**** INFORMATION SHOWN ****
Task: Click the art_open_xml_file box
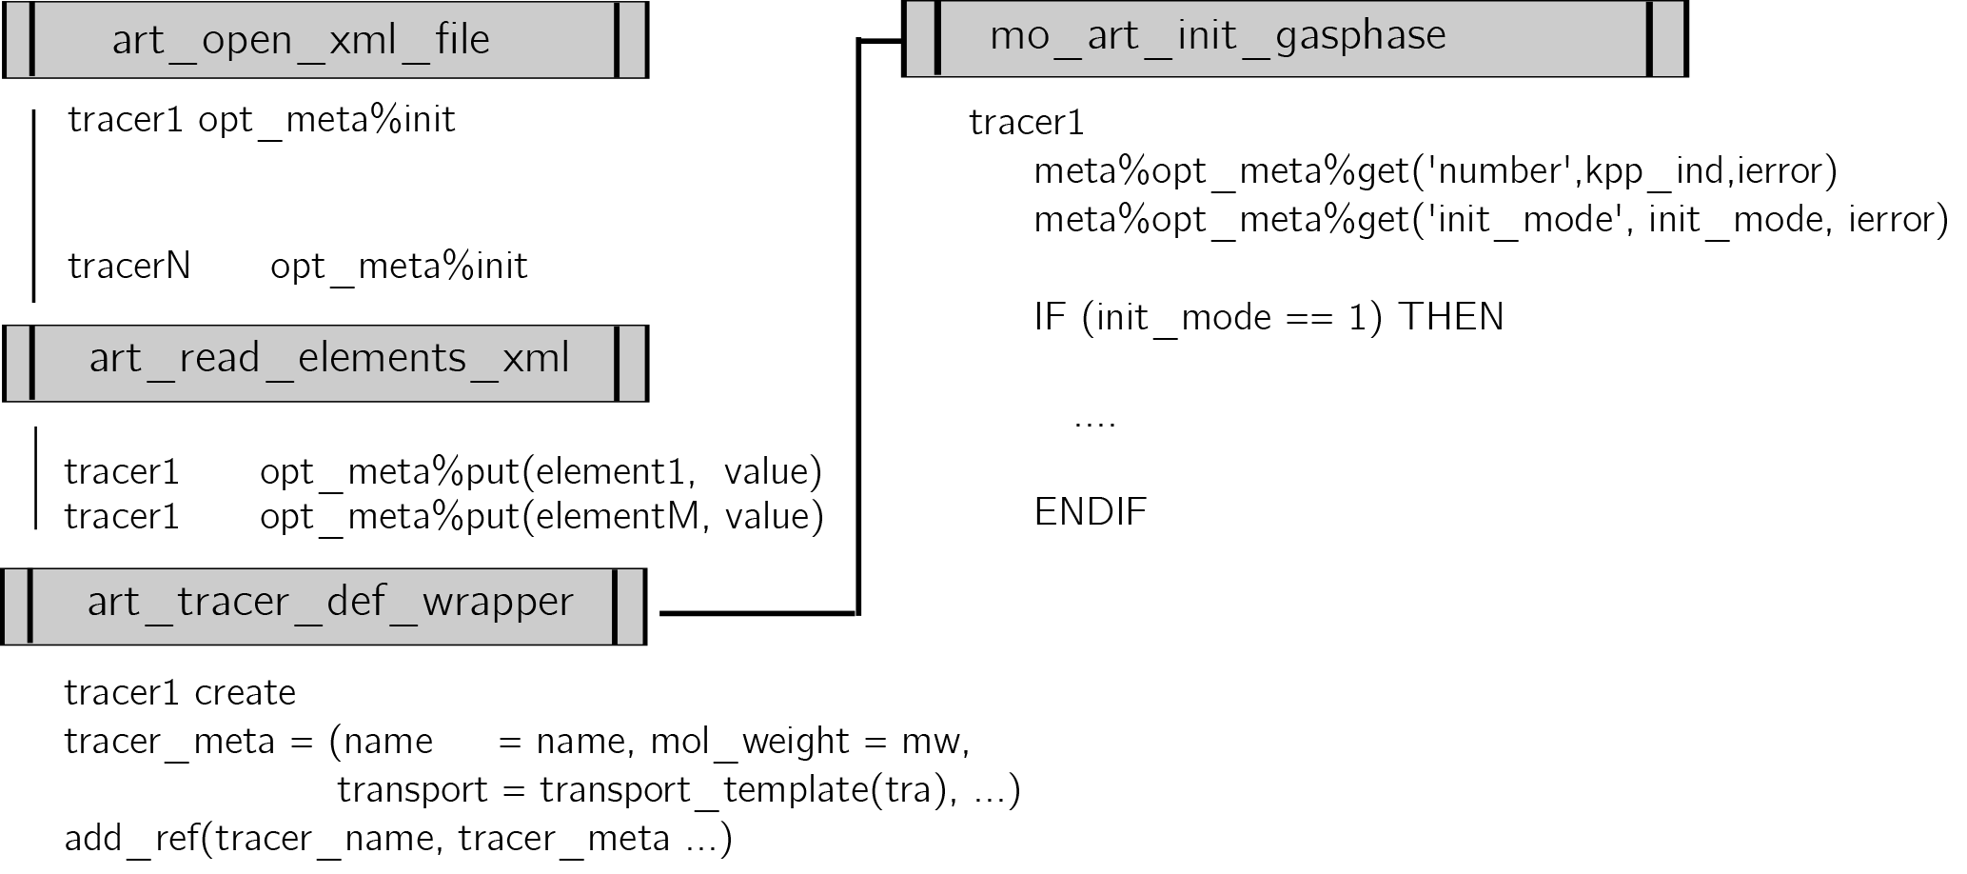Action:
****
**** INFORMATION SHOWN ****
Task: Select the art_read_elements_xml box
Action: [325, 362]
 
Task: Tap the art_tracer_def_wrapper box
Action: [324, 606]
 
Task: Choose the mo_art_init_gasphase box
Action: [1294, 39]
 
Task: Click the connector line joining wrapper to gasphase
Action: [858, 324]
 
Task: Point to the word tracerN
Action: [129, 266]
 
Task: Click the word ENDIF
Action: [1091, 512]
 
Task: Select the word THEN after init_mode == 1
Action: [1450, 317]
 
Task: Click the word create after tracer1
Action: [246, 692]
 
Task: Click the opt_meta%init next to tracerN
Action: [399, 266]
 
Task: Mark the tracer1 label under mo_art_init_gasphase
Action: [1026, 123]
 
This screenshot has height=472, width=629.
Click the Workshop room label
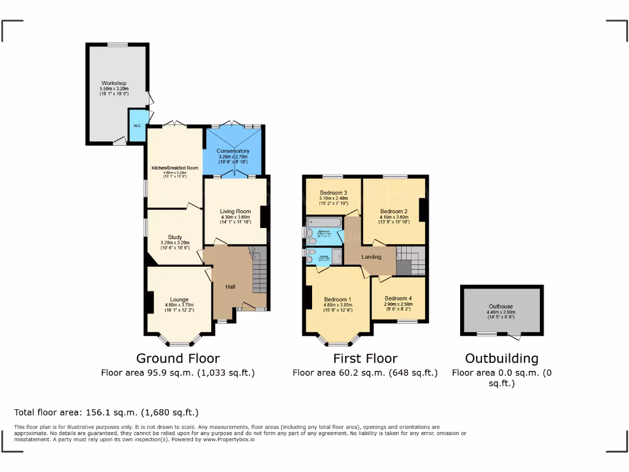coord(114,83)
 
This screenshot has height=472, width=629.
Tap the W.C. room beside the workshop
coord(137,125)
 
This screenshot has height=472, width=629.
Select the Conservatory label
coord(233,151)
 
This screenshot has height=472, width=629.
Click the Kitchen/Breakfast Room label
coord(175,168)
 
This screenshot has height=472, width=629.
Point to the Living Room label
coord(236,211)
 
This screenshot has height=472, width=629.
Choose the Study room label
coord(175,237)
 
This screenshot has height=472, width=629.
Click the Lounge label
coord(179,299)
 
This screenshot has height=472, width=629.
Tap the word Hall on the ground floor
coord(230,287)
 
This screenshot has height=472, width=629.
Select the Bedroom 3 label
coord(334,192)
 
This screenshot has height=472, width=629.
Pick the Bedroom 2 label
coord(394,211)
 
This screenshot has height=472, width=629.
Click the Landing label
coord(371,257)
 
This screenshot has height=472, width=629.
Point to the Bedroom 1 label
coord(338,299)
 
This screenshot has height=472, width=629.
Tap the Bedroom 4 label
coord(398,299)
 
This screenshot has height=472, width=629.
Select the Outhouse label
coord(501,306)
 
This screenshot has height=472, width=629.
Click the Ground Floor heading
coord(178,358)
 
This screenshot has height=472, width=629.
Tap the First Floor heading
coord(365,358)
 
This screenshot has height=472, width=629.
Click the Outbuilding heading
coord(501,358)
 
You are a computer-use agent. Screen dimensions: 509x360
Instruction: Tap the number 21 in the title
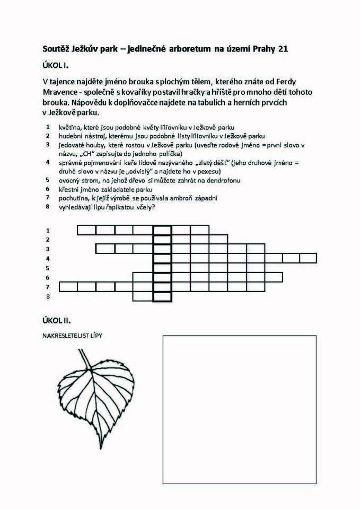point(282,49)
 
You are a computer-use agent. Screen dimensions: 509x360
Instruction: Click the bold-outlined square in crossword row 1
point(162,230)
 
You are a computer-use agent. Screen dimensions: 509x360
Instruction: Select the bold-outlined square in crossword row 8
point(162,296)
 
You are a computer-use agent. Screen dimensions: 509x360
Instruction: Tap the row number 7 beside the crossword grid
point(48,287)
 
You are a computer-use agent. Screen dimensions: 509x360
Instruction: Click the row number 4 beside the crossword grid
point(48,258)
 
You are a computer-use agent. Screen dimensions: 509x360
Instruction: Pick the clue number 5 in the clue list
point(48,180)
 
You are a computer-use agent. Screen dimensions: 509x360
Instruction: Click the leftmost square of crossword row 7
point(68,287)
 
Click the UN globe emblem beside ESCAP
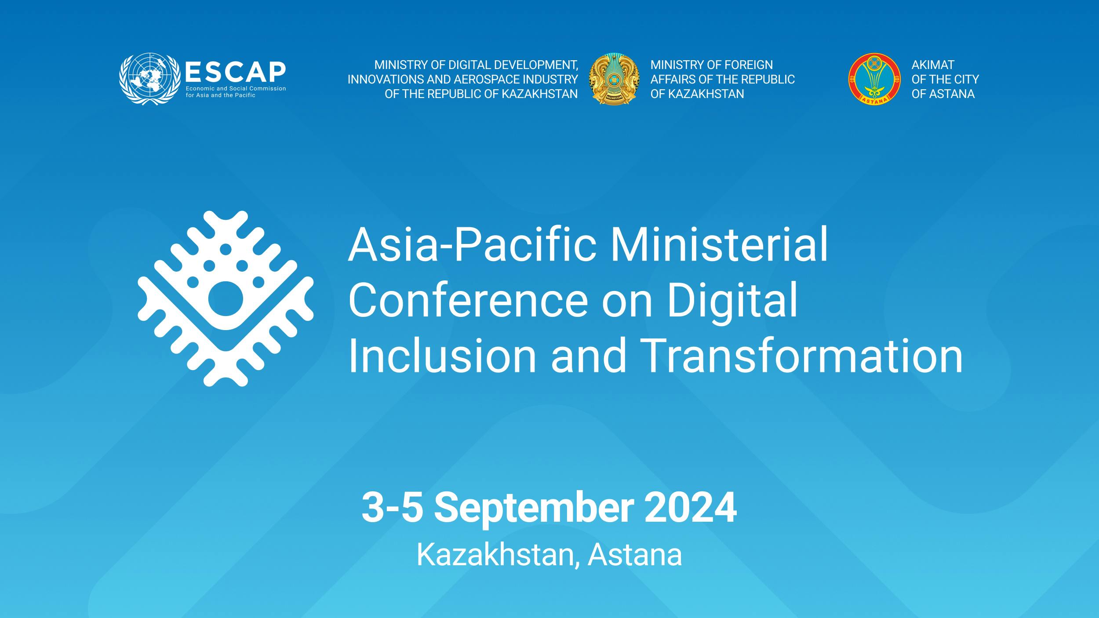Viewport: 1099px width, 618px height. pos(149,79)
****
- **WHAT IS EXPECTED**
Edit the entries in the stretch from the line containing "Task: Select the word" through the line containing "Action: [399, 266]", swapping "Click" for "Press" and keeping everything else the same. Return only those lines.

- **WORKED SOLUTION**
Task: Select the word THEN after init_mode == 1
Action: [1450, 317]
 
Task: Press the word create after tracer1
Action: [246, 692]
 
Task: Press the opt_meta%init next to tracerN
Action: [399, 266]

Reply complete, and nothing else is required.